**Questions on the material**
**A.** In the Mammillaria beneckei classification, rewrite the synonyms entry under "Scientific classification" as a list of names.
**B.** Please print the part of the Mammillaria beneckei classification that opens with the words containing "Scientific classification" and closes with "beneckei C.Ehrenb. (1844)".
**C.** According to the Mammillaria beneckei classification, what family does this plant belong to?

-- Extract follows --

Scientific classification
- Kingdom: Plantae
- Clade: Tracheophytes
- Clade: Angiosperms
- Clade: Eudicots
- Order: Caryophyllales
- Family: Cactaceae
- Subfamily: Cactoideae
- Genus: Mammillaria
- Species: M. beneckei
- Binomial name: Mammillaria beneckei C.Ehrenb. (1844)
- Synonyms: Cactus beneckei (C.Ehrenb.) Kuntze; Dolichothele beneckei (C.Ehrenb.) Backeb.; Dolichothele nelsonii (Britton & Rose) Backeb.; Mammillaria balsasoides R.T.Craig; Mammillaria barkeri Shurly ex Backeb.; Mammillaria colonensis R.T.Craig; Mammillaria guiengolensis Bravo & T.MacDoug.; Neomammillaria nelsonii Britton & Rose; Oehmea beneckei (C.Ehrenb.) Buxb.;

= Mammillaria beneckei =

- Genus: Mammillaria
- Species: beneckei
- Authority: C.Ehrenb. (1844)
- Conservation status: LC
- Synonyms: Cactus beneckei (C.Ehrenb.) Kuntze, Dolichothele beneckei (C.Ehrenb.) Backeb., Dolichothele nelsonii (Britton & Rose) Backeb., Mammillaria balsasoides R.T.Craig, Mammillaria barkeri Shurly ex Backeb., Mammillaria colonensis R.T.Craig, Mammillaria guiengolensis Bravo & T.MacDoug., Neomammillaria nelsonii Britton & Rose, Oehmea beneckei (C.Ehrenb.) Buxb.

-- Extract concluded --
-- Collected data follows --

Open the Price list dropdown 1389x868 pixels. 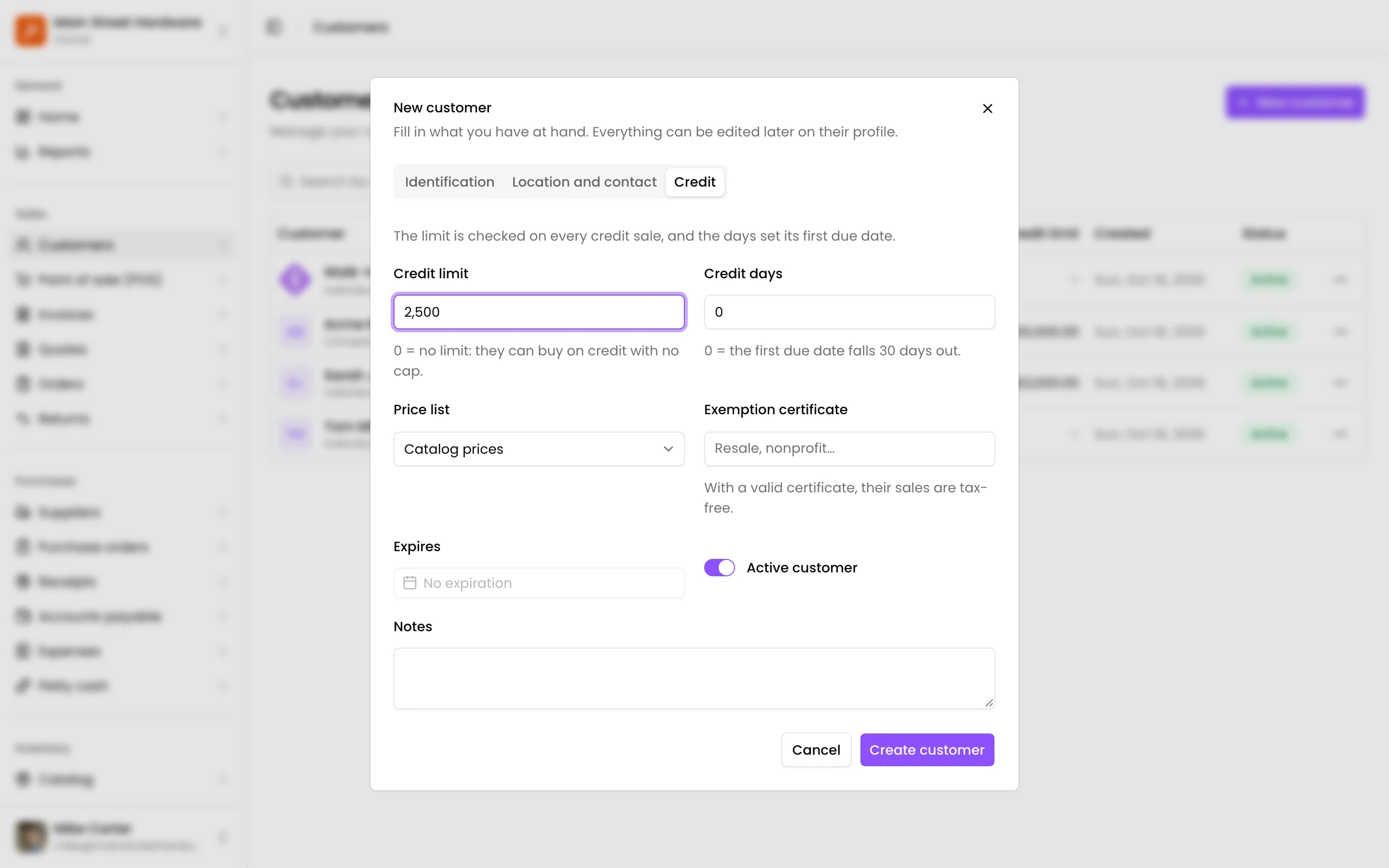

-- Collected data concluded --

**Solutions for each task**
**A.**
- Cactus beneckei (C.Ehrenb.) Kuntze
- Dolichothele beneckei (C.Ehrenb.) Backeb.
- Dolichothele nelsonii (Britton & Rose) Backeb.
- Mammillaria balsasoides R.T.Craig
- Mammillaria barkeri Shurly ex Backeb.
- Mammillaria colonensis R.T.Craig
- Mammillaria guiengolensis Bravo & T.MacDoug.
- Neomammillaria nelsonii Britton & Rose
- Oehmea beneckei (C.Ehrenb.) Buxb.

**B.**
Scientific classification
- Kingdom: Plantae
- Clade: Tracheophytes
- Clade: Angiosperms
- Clade: Eudicots
- Order: Caryophyllales
- Family: Cactaceae
- Subfamily: Cactoideae
- Genus: Mammillaria
- Species: M. beneckei
- Binomial name: Mammillaria beneckei C.Ehrenb. (1844)

**C.** Cactaceae